What a Friend We Have in Jizōs 26

   
                ‘The days would come when burglars and thieves were as  
                  innumerable as grains of sand on the beach’
                                                          The great robber, Ishikawa Goemon    (1558-94)



“So far you’ve made it sound like Japan was nothing but samurai steel.” Said Robyn. “Weren’t there any women and children?”
Of course.” I said, looking at my watch. “They’re waiting at our first temple.” We got up to leave, and pay the bills at Bills.
“No tip, I guess.” Robyn said. Soy tip. No tip.
“Only presented in shugibukuro bags, ahead of time, in high end places.” I said. “As a greeting ritual to ask for a favour. Otherwise they consider it an insult, and will come running after you to return it.”
Everyone bowed as we left, some deeper than others. Heading back to the station, we passed a large outdoor mechanical clock, whose visible mechanism took the form of Peter Pan.
“There seems to be an unspoken desire to remain a child here.” Said Robyn.
“The responsibilities as a grownup are that daunting.” I said. On the station platform, we took an electric train heading in the wrong direction, and ended up at Koshigoe, near Myodenji Temple where Yoshitsune had waited in vain for so long, to see his brother, Yoritomo. Disorientation.

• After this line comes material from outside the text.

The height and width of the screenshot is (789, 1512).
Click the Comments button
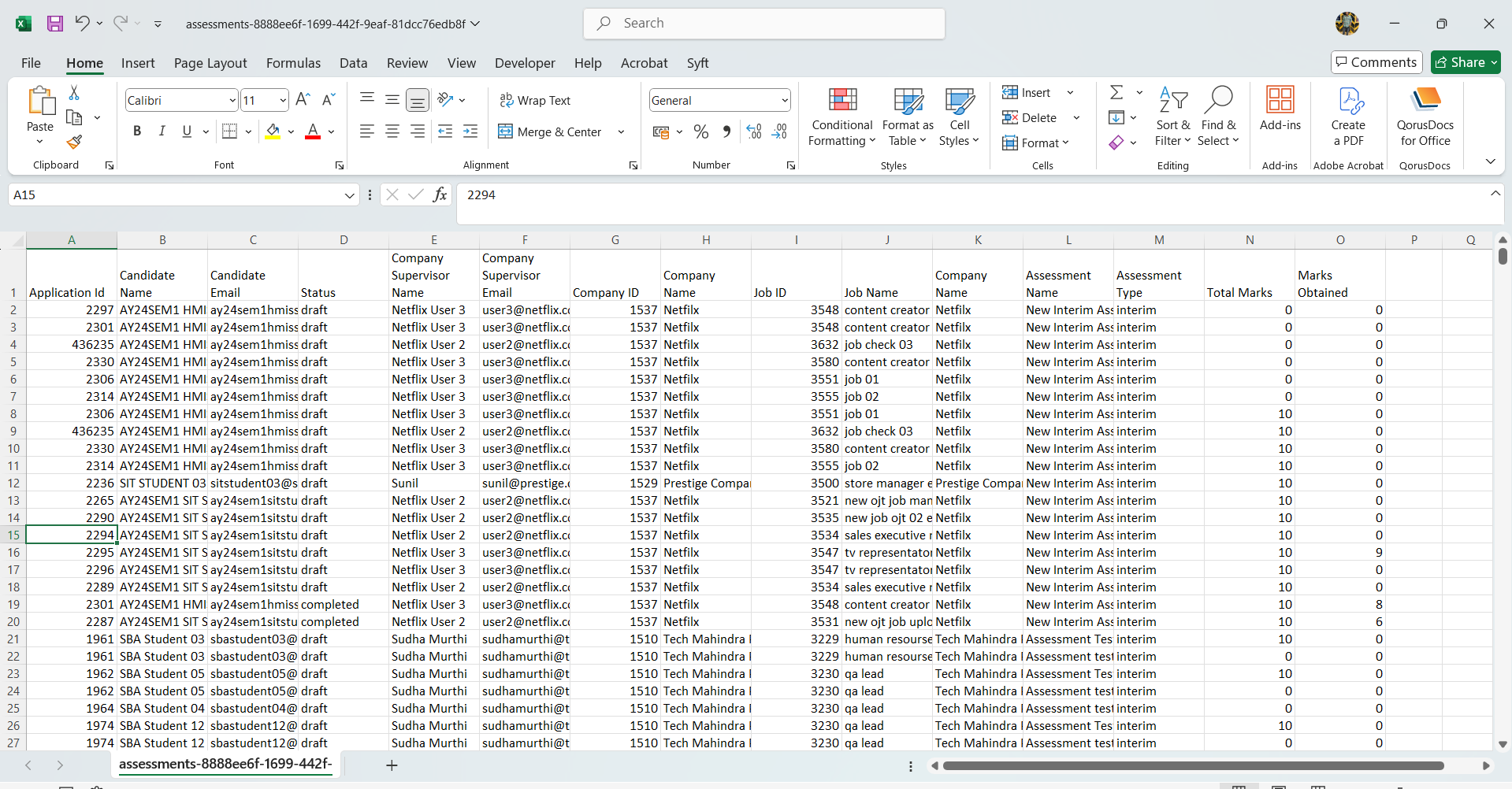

But we caught the next one going the other way, past Inamuragasaki Cape, where Nitta Yoshisada had waited for low tide seven hundred years earlier, through beautiful flowered neighborhood lanes, to Hase station. We walked up the slope of a wooden hill to the Hasedera.
“This is the women and children temple?” Robyn asked.
“Sort of.” I said, as we entered beside a huge parasol, into a pretty garden full of ponds. We were early. The gigantic red torii we had passed under was supposed to have marked our transition from the profane to the sacred, but the unwanted din of an army of uniformed leaf-blower attendants, flowing carpets of cherry blossoms across the ground, made us wonder if we hadn’t got it backwards.